▸ **Work to be completed**
Whenever a line contains the string "Task", copy it out of the entries.

▸ **Items listed in a dataset**
BEGIN

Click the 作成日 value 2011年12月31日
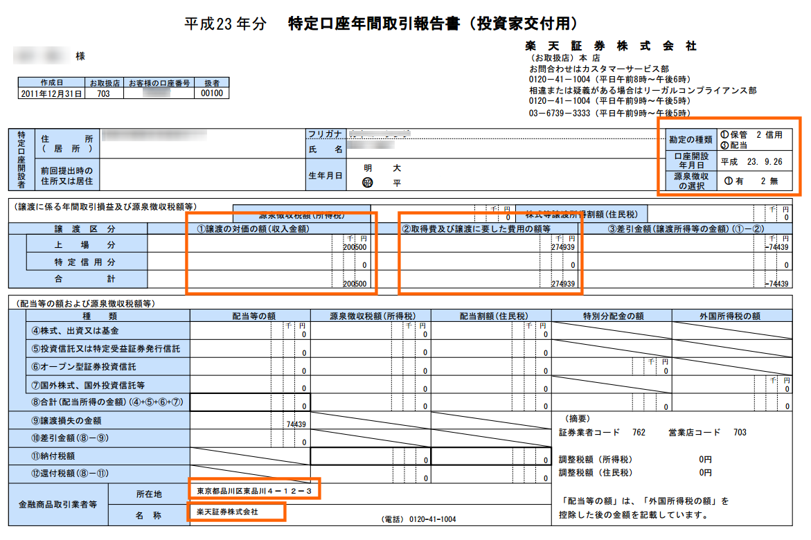811x540 pixels. pyautogui.click(x=51, y=93)
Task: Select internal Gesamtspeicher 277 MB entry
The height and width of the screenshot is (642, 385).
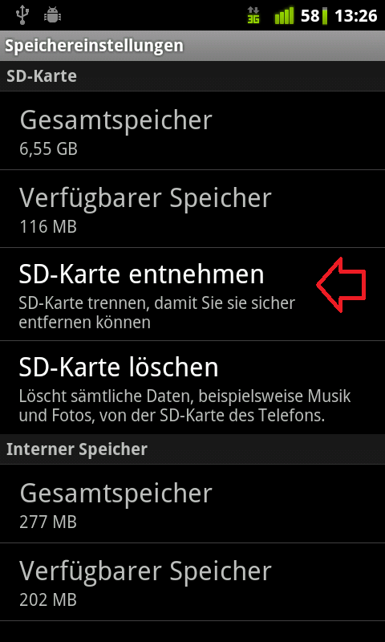Action: 193,504
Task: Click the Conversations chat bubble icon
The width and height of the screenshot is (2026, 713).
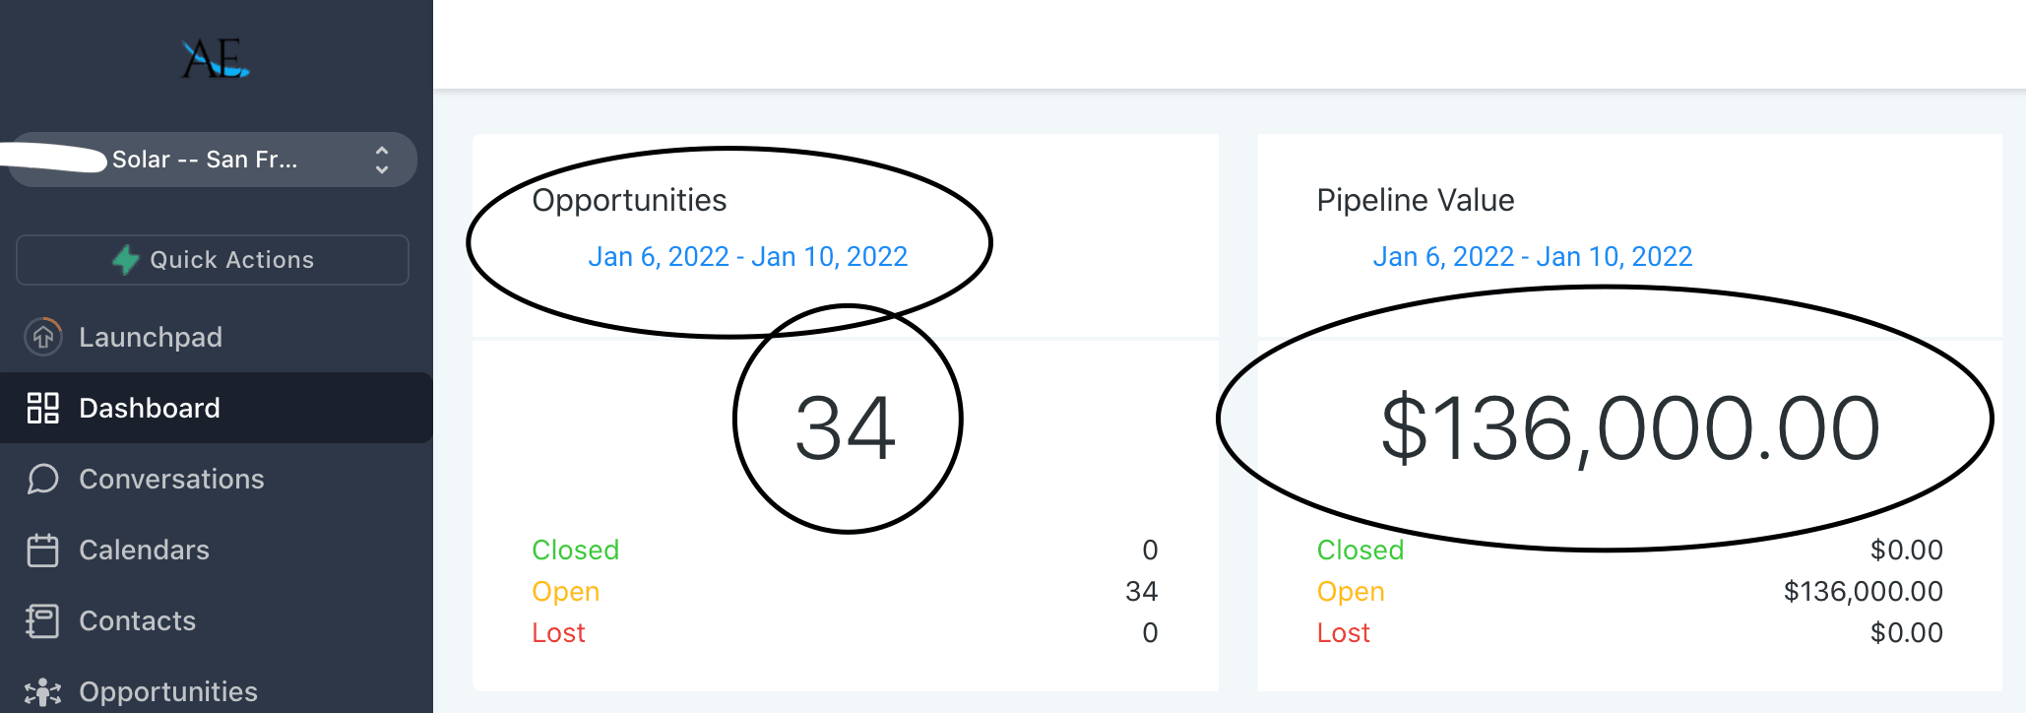Action: 43,479
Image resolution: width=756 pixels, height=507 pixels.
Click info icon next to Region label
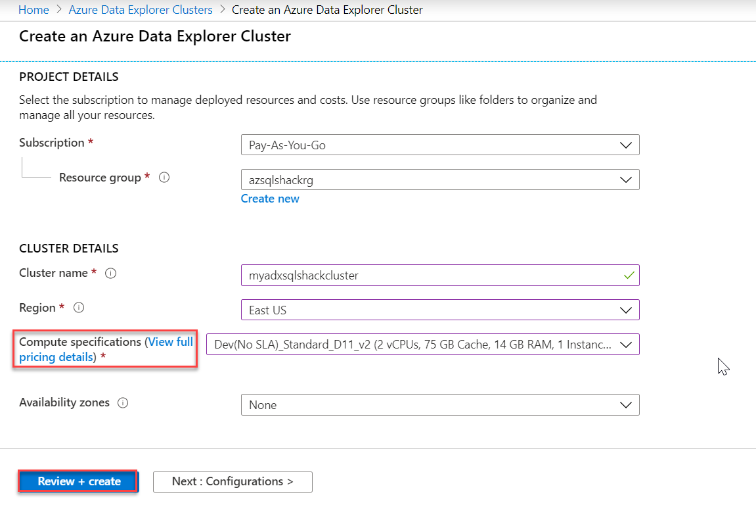79,308
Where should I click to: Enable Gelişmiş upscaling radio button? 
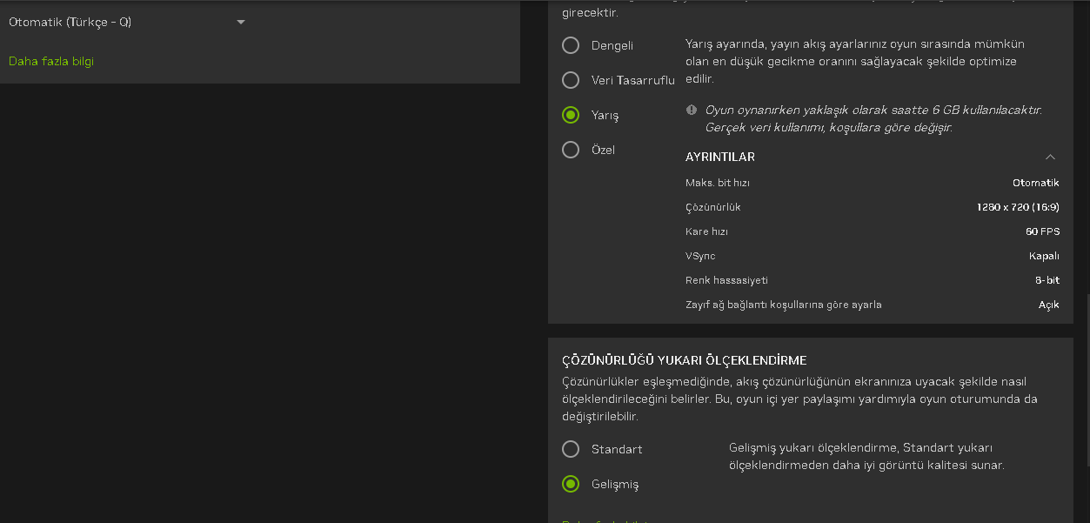pyautogui.click(x=571, y=484)
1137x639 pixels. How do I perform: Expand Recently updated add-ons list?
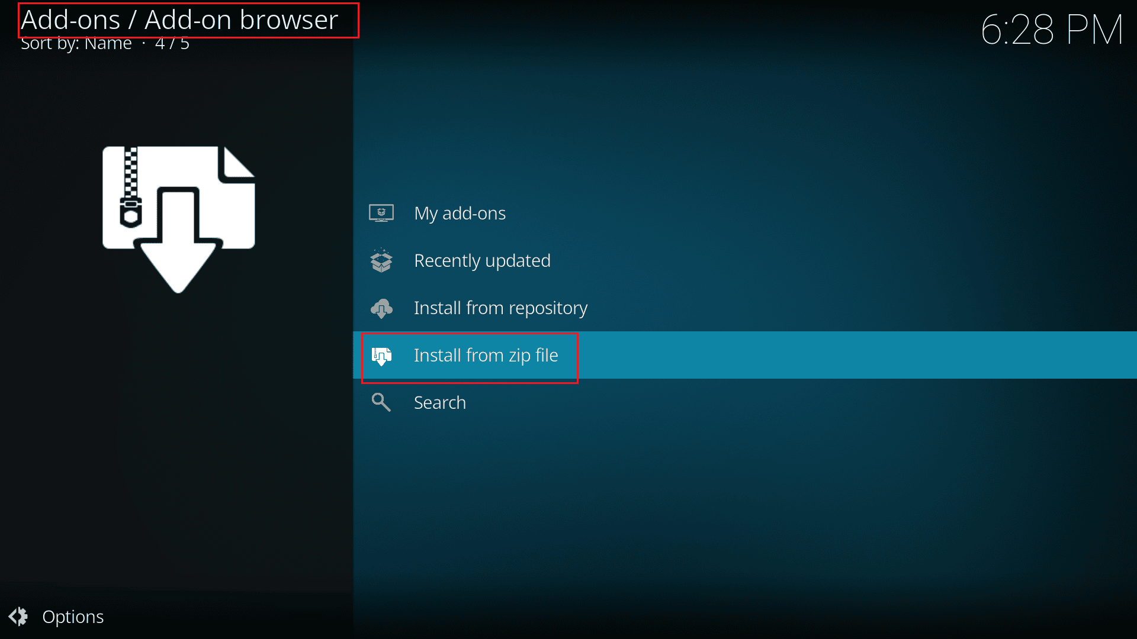point(482,260)
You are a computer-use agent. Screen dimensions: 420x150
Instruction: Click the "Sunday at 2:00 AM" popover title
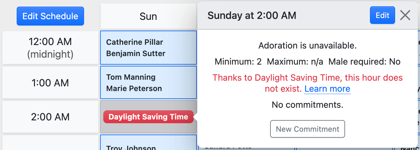click(252, 15)
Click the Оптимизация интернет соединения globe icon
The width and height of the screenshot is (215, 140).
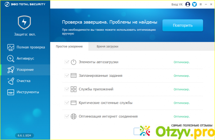coord(73,116)
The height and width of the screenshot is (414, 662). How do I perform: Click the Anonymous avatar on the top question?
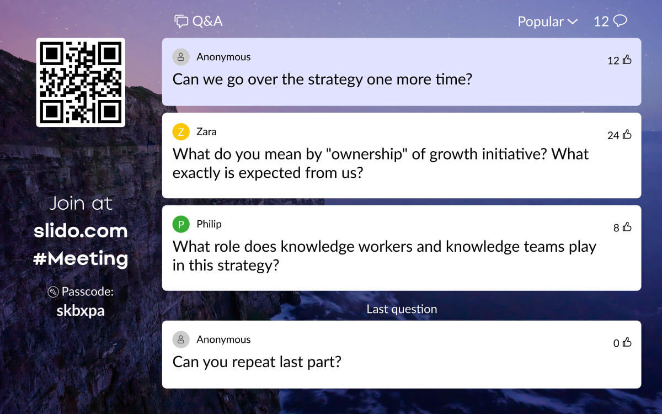click(181, 57)
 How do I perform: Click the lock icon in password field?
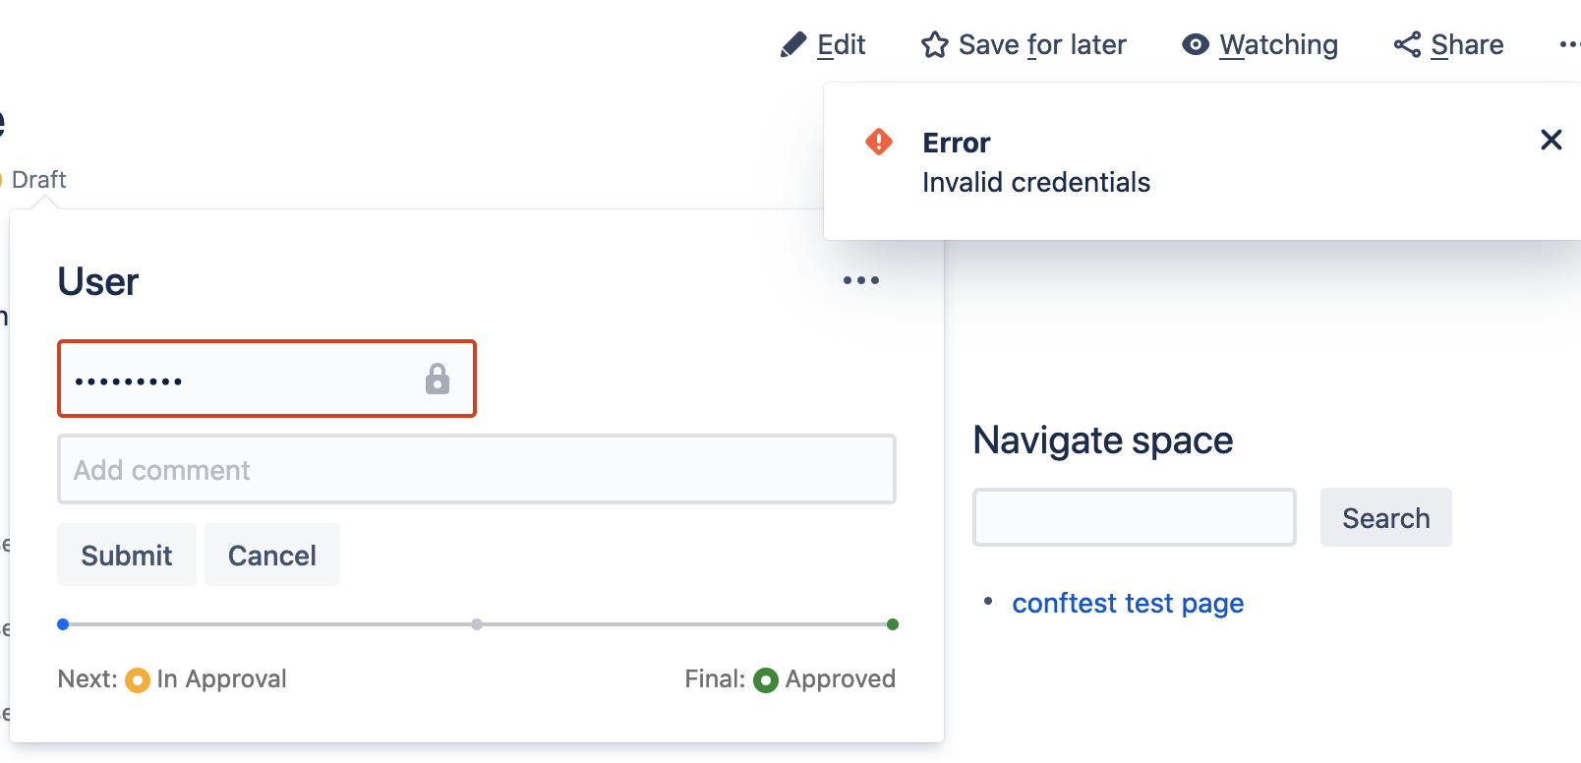tap(438, 379)
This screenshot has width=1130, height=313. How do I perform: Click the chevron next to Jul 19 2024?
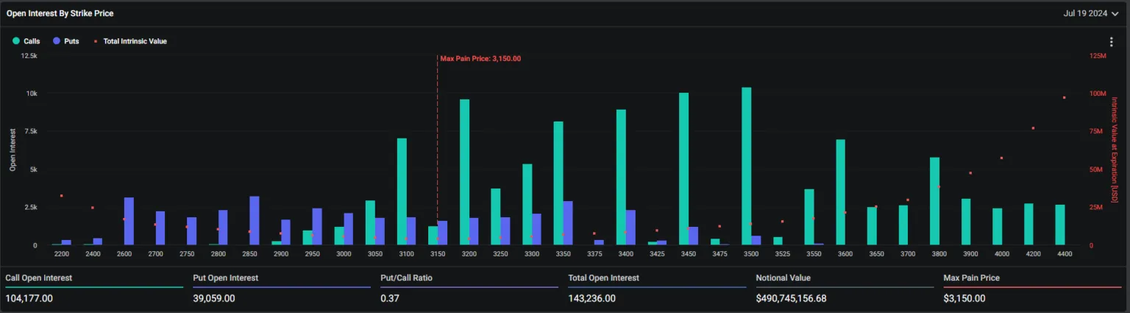[1115, 14]
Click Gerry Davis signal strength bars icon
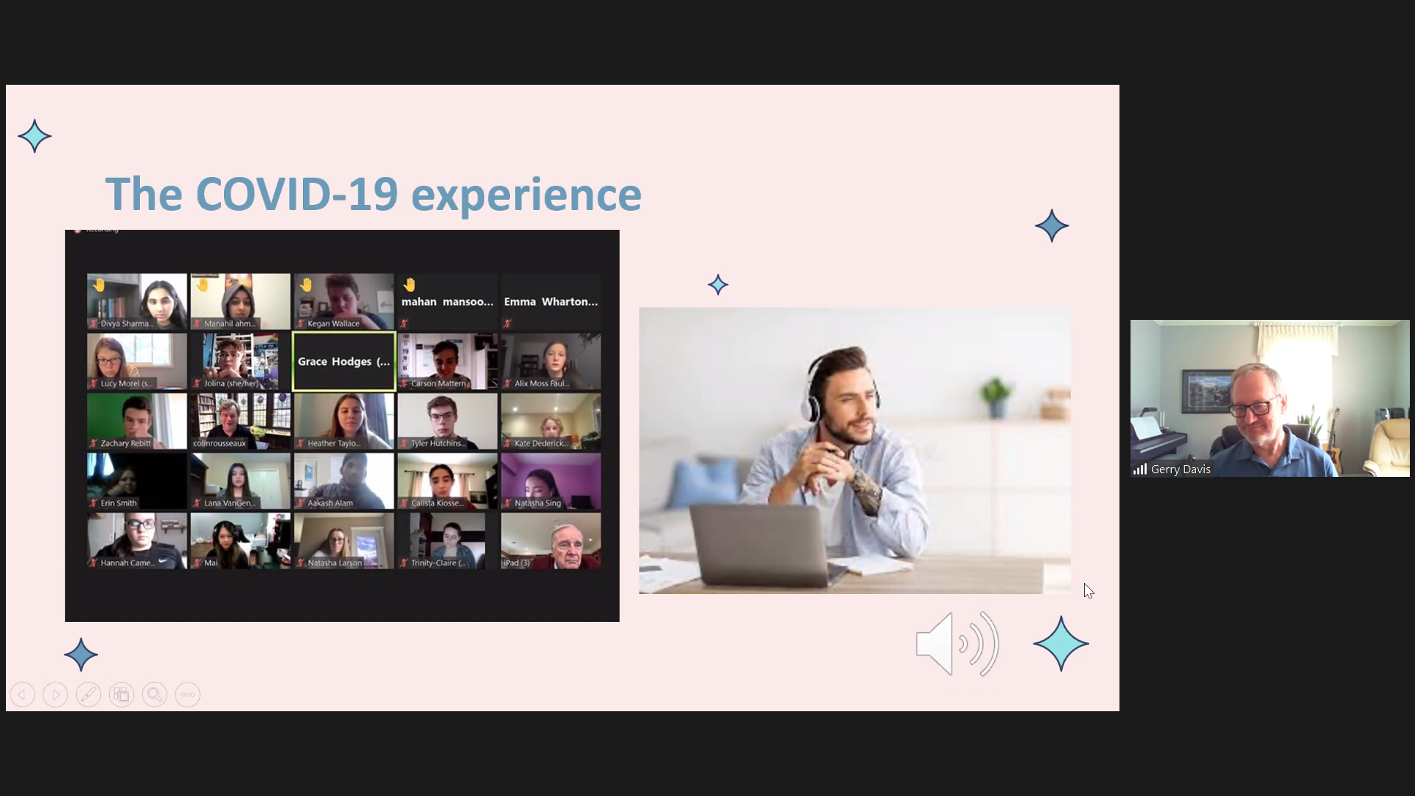 coord(1140,469)
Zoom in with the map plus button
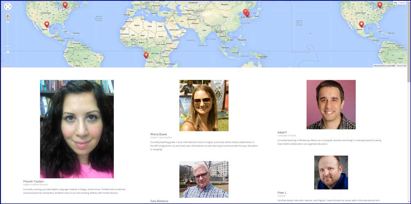This screenshot has width=411, height=204. pos(8,22)
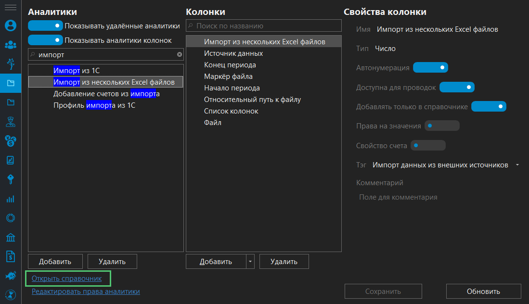Click the users group sidebar icon
Viewport: 529px width, 304px height.
pos(10,45)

END

▸ **Written answer**
Task: Select internal Gesamtspeicher 277 MB entry
Task: Click the Conversations chat bubble icon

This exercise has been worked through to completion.